= Go-Bang =

English musical comedy

1894 programme

Go-Bang is an English musical comedy with words by Adrian Ross and music by F. Osmond Carr.

The piece was produced by Fred Harris and opened at the Trafalgar Square Theatre on 10 March 1894. It ran for 159 performances. The show starred Harry Grattan, George Grossmith, Jr., Arthur Playfair, Jessie Bond, and dancer Letty Lind. The American child prodigy "Baby Costello" danced in the interval between acts. Whereas Ross generally acted as lyricist only, in this case he created the book as well as the lyrics.

==Synopsis==
Dam Row, the Boojam-elect of the Asian country of Go-Bang, visits England to learn Western manners, escorted by Sir Reddan Tapeleigh. There, he finds that he is not Boojam after all. He falls in love with a dancer after seeing her performance, although he generally finds it difficult to grasp Western ways. He returns to Go-Bang as prime minister to the new chief, a humble greengrocer (previously Sir Reddan's footman), who is to be formally installed as Boojam at the palace in Go Bang. The parents of various girls scheme to marry their daughters to the Boojam. He must stand under the Golden Umbrella, where all decrees are announced, but finds himself married by mistake to three girls in as many minutes. Fortunately, the marriage decree is revoked. Sir Reddan's secretary loves Helen, Sir Reddan's daughter, and she helps him to find documents to prove that he is the rightful Boojam.

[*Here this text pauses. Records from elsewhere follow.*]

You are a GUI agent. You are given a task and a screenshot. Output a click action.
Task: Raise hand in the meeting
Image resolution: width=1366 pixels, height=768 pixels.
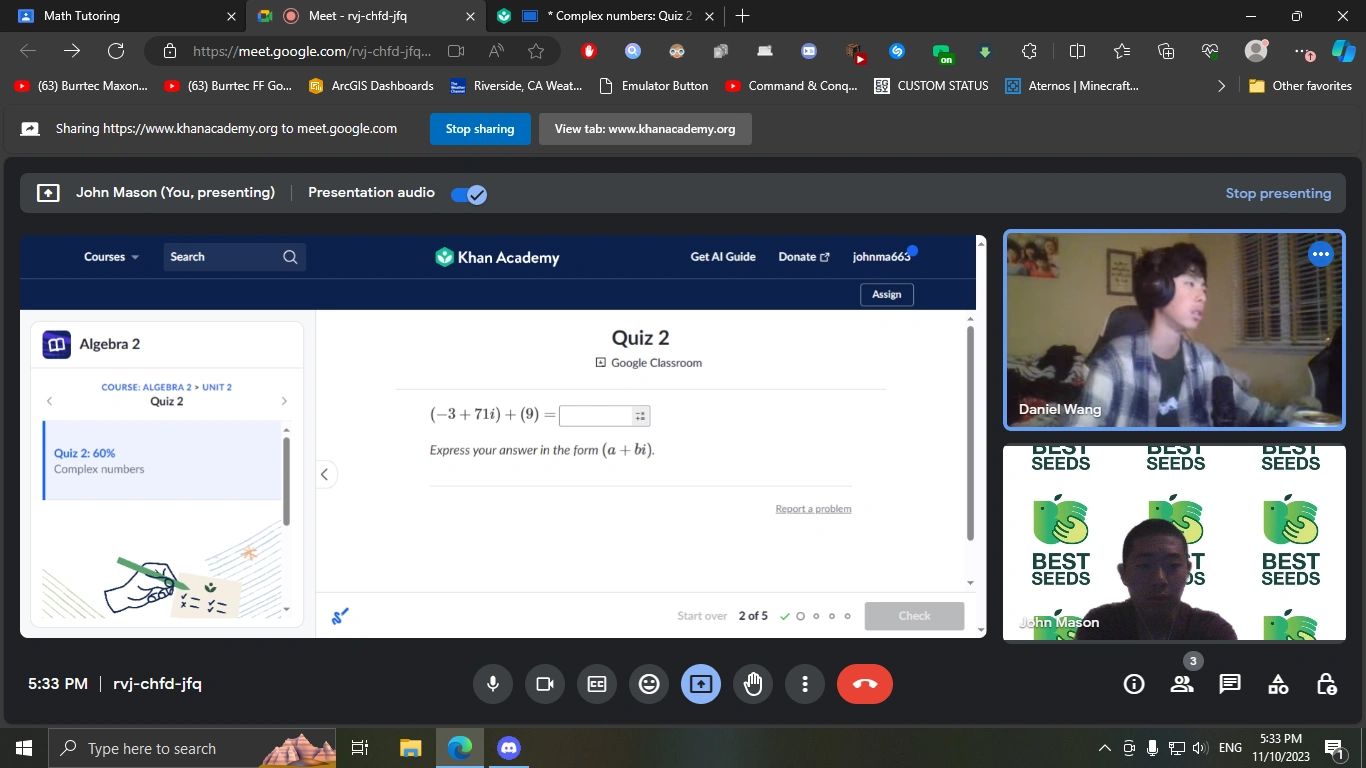753,684
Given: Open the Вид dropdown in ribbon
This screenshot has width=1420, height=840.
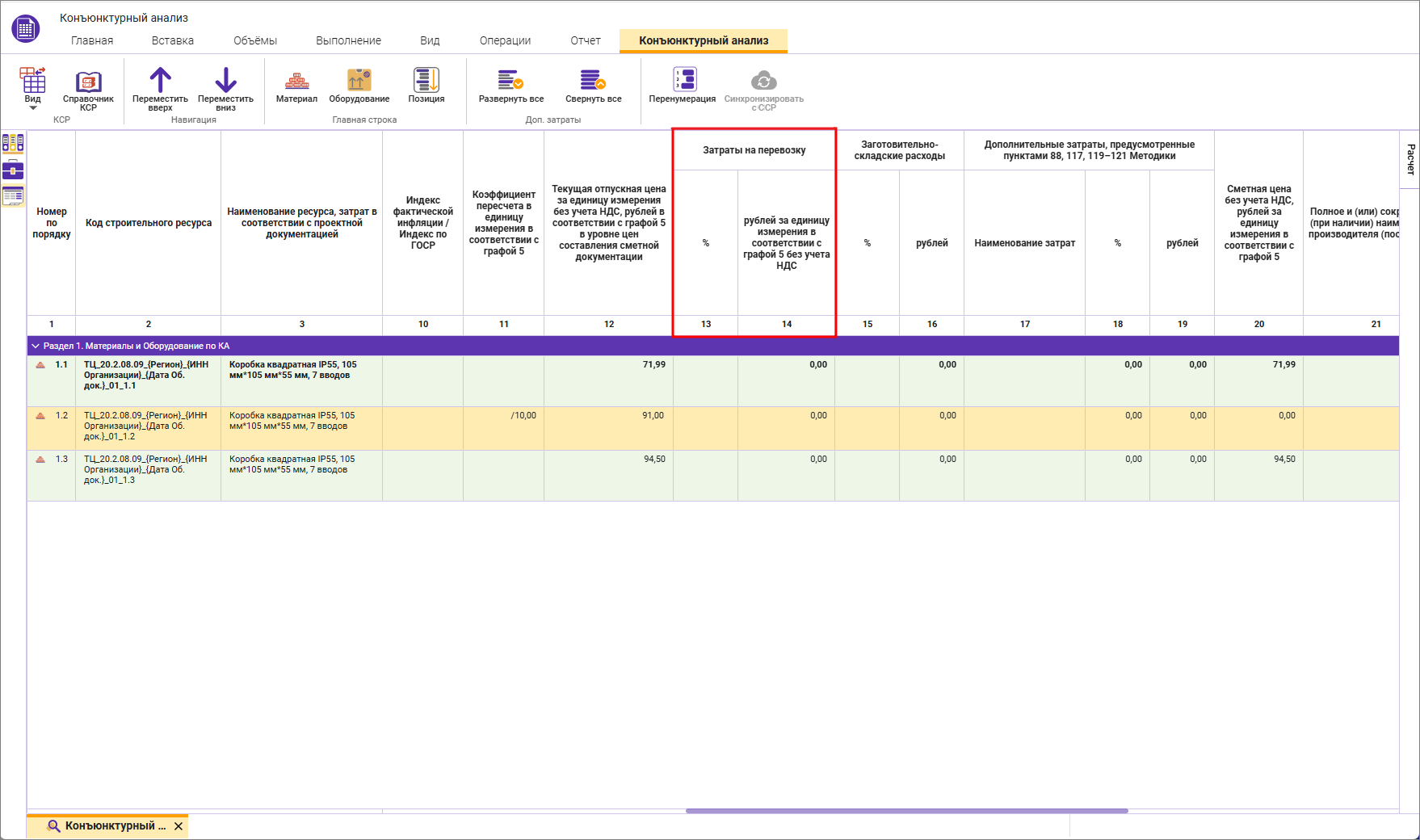Looking at the screenshot, I should [x=32, y=87].
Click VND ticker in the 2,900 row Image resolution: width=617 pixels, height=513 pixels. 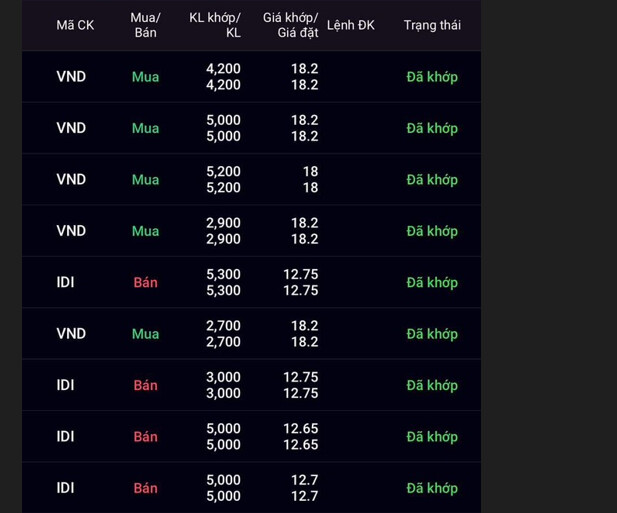[71, 231]
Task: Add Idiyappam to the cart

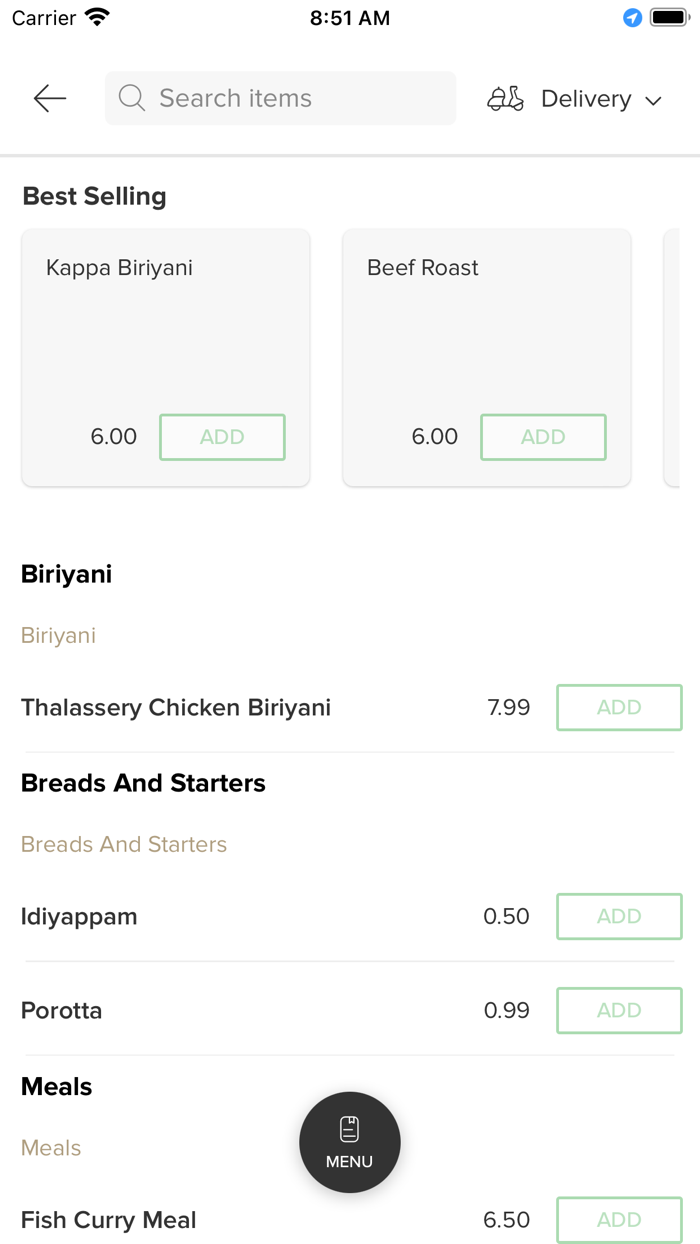Action: 618,916
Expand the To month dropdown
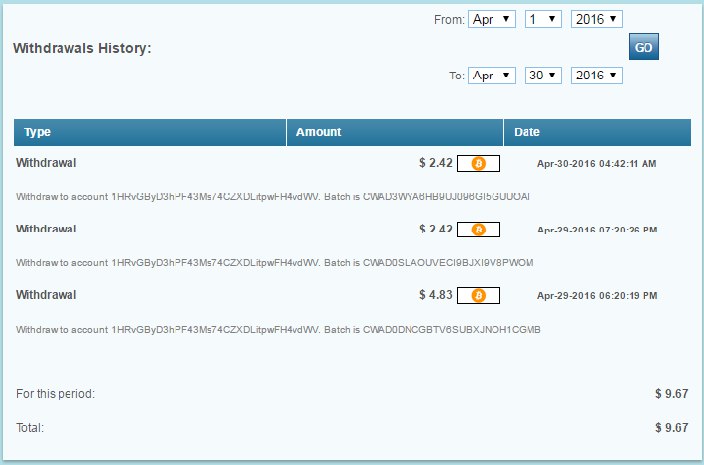 pyautogui.click(x=492, y=76)
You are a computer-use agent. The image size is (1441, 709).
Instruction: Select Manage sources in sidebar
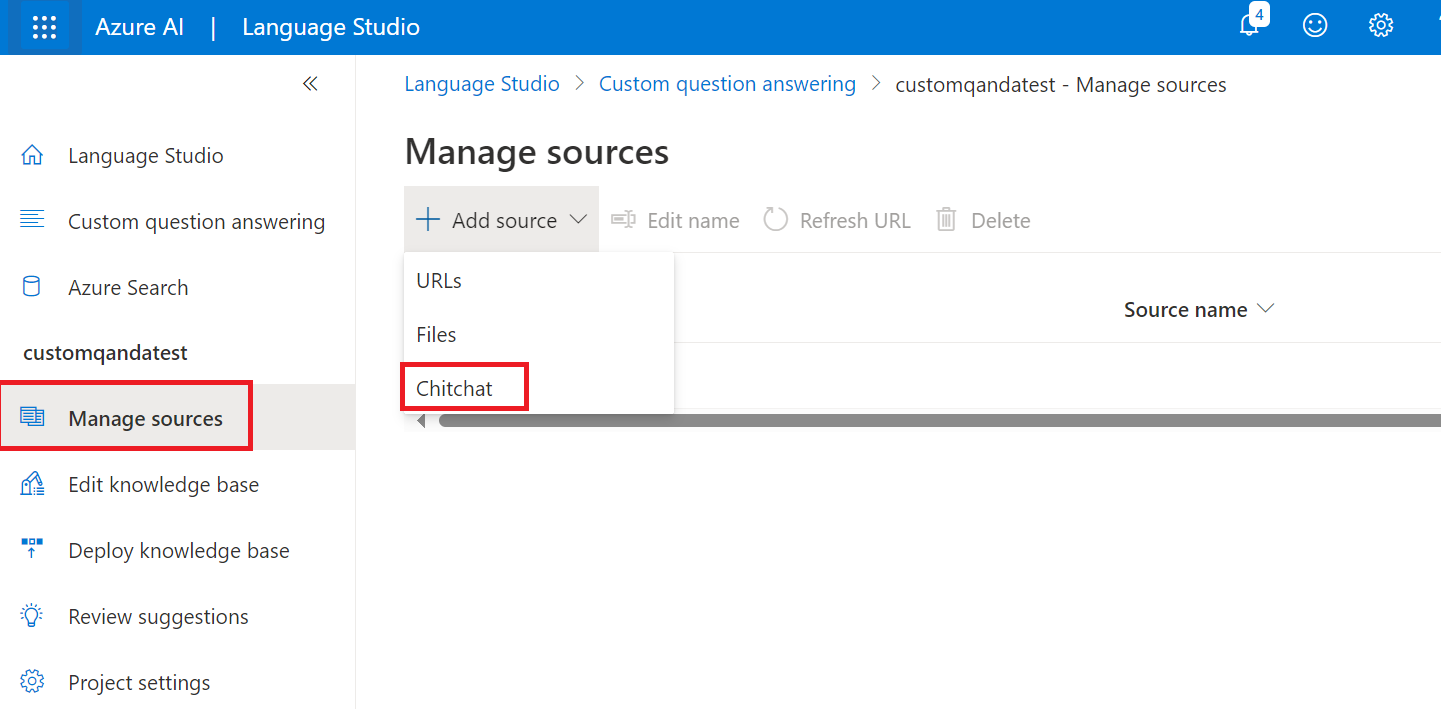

==Roles and original cast==
- Jenkins (A greengrocer) – Harry Grattan
- Sir Reddan Tapeleigh, K.C.S.I. – Arthur Playfair
- Lieut. The Hon. Augustus Fitzpoop – George Grossmith, Jr.
- Wang (Guardian of the Golden Canopy) – Fred Storey
- Narain (Secretary to the Boojam – Edgar Stevens
- Dam Row (Boojam elect of Go-Bang) – John L. Shine
- Helen Tapeleigh (Daughter of Sir Reddan) – Jessie Bond
- Lady Fritterleigh (Widow of an Indian official) – Agnes Hewitt
- Sarah Anne (Housemaid to Sir Reddan) – Adelaide Astor
- Flo, Belle and Daisy Wedderburn (Sisters of Lady Fritterleigh) – Lydia Flopp, Maggie Roberts and Maud Lockett
- Di Dalrymple (Premiere danseuse of the Vanity Theatre) – Letty Lind
- Candidates, waiters, nobles and people of Go-Bang, soldiers, etc.

==Reception==
A review of the piece spoofed the loose plot (though praising it) in the following verse:
There is certainly not very much of a plot
In the musical farce of Go-Bang,
But, as someone remarks in the course of the larks,
Here the plot "doesn't matter a hang!"
For the music is light, and the dresses are bright,
And the ladies are shapely and tall;
There is dancing and song, and the skirts aren't too long,
And there's frequently no skirt at all.

The Times found the plot laboured and the satire heavy-handed, but praised the songs, Letty Lind's dancing, Grattan's and Grossmith's portrayals and Bond's singing. The most popular song was Lind's song "Di, Di, Di", and Lind earned the highest praise from The Observer.